Quería preguntarle si eso era bueno o malo, pero no tenía derecho y no quería molestarla. Deseó poder acercarse a ella y estrecharla en sus brazos. Aquello haría que los dos se sintieran mejor. Pero antes de que pudiera pensar si ella agradecería aquel gesto, Molly se acercó a la mesa de la cocina.
– ¿Estás listo para seguir con nuestra partida de cartas? Sé que estaba ganando – Molly le brindó una fugaz sonrisa mientras hablaba, pero luego Dylan vio la tristeza en sus ojos.
El dolor. El miedo. Se acercó a ella y le tocó el hombro.
– Molly, deja que te ayude.
– No puedes hacer nada -dijo moviendo la cabeza-. Ojalá pudieras, pero tengo que superar esto yo sola.

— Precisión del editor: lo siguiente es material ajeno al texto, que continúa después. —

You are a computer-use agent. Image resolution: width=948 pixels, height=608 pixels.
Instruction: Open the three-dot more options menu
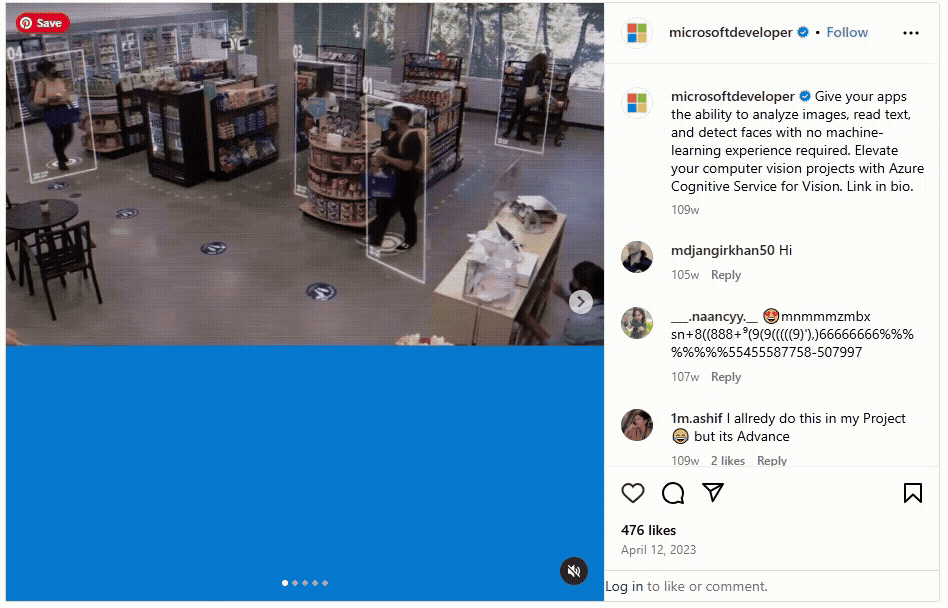(911, 33)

– ¿Es sobre Grant o tu trabajo?
Molly no lo miró a los ojos.
– ¿Por qué no seguimos jugando? -susurró-. Lo mejor que puedes hacer es ayudarme a olvidar. Eso es realmente lo que quiero hacer, fingir que nada de esto me está pasando.
Sabía que no estaba hablando de su viaje sino de su problema. Quería insistir para que se lo contara todo, pero no lo hizo. En cambio, le ofreció una silla y se sentó en el lado opuesto de la mesa. Si jugar a las cartas la ayudaba a olvidar, entonces, haría eso por Molly. Haría cualquier cosa, hasta no volverle a preguntar qué iba mal.